Analyzing the Costs and Benefits of Migrating .NET Apps to the Cloud

So-called legacy software gets that name for a reason—it’s done enough for the organization over the years to earn a legacy enabling the business. But as GigaOm Analyst Ned Bellavance notes in a recently published GigaOm benchmark report (“Costs and Benefits of .NET Application Migration to the Cloud”), aging on-premises applications and infrastructure can work against businesses as they seek to scale, innovate, and grow.

A cloud modernization effort can change that. By migrating application logic and functionality to the cloud, enterprises avail themselves of the matchless scalability and managed services offered by major cloud providers. In the report, Bellevance lays out four options for organizations looking to cloudify their application portfolios.

Figure 1: Cloud Application Modernization Spectrum

  • Rehost: “Lift-and-shift” virtual machines running on on-premises servers to cloud-based servers. Simple and quick.
  • Replatform: Migrate application logic (say, ASP.NET apps) to a cloud-based Platform as a Service (PaaS) from an on-premises platform. Still simple and adds managed infrastructure, but requires minor code changes.
  • Refactor: Review and restructure existing code to leverage cloud-based models and services. True cloud focus and deep PaaS integration comes at the cost of major code changes and re-architecting.
  • Rewrite: Replace existing on-premises applications with cloud-native versions offering similar, if not enhanced functionality.

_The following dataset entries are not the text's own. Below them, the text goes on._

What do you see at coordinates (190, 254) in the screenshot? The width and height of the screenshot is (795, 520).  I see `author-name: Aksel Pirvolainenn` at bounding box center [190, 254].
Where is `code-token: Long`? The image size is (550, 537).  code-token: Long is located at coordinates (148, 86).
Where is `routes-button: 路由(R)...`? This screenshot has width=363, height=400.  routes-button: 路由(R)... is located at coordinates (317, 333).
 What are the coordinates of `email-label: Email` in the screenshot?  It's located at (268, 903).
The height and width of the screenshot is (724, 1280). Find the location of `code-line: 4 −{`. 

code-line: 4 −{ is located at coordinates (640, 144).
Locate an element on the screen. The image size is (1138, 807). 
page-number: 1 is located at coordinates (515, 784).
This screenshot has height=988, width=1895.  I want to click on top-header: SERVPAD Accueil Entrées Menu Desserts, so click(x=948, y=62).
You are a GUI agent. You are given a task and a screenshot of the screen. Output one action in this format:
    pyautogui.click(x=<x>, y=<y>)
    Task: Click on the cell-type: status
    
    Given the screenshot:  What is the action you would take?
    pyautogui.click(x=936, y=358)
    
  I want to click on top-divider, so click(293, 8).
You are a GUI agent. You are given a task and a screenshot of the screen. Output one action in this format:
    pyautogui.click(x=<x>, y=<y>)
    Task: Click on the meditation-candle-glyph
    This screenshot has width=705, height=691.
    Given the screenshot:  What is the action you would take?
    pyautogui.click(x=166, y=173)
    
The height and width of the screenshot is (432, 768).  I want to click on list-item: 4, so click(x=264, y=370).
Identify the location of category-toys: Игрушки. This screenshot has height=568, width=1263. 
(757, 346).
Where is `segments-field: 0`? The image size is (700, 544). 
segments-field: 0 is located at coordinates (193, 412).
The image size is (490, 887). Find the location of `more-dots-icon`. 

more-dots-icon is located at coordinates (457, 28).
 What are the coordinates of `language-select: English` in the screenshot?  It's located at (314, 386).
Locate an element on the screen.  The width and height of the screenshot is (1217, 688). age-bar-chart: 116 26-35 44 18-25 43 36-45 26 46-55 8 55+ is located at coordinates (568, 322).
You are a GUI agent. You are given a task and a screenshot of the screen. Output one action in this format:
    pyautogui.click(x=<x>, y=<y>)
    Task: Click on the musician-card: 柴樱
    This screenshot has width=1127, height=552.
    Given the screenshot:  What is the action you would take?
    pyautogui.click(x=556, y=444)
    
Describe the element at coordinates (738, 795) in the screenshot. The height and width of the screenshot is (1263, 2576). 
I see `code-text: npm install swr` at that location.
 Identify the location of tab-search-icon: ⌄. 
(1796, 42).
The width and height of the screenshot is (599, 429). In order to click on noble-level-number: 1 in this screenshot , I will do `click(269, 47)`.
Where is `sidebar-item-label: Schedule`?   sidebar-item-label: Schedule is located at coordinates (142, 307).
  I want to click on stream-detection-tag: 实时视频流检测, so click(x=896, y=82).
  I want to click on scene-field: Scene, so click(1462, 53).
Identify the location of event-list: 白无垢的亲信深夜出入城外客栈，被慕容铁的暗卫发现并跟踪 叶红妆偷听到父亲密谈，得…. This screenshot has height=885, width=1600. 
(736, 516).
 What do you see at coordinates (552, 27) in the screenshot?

Complex and time consuming, but the resulting cloud-native applications are loosely coupled and independently scalable.

Of these, replatforming offers considerable value and opportunity. Organizations avoid the cost and risk of new application development, while gaining access to powerful managed services and the raw scalability of the cloud.

In the report, Bellavance designed a series of benchmark tests designed to prove out real-world application performance across three, largely equivalent on-premises and cloud-based PaaS infrastructures:

  • Windows VMs running on VMware
  • Microsoft Azure using Azure App Service and Azure SQL Database
  • AWS using Elastic Beanstalk, EC2, and Amazon RDS

His findings? Performance among the three options was roughly on par—unsurprising given that the test environment was designed for equivalency—but the costs varied markedly. The estimated cost of the tested on-premises infrastructure was $69,300, while the equivalent cost for AWS was $43,060. By contrast, for .NET shops moving to Azure, the cost was even lower—just $31,824.

The steep advantage versus AWS comes in large part from Azure Hybrid Benefit licensing, which enables Microsoft customers to apply their existing Windows Server and SQL Server licenses to Azure virtual machines and Azure SQL Database instances. And that can yield more than $10,000 in savings for an Azure migration compared to AWS.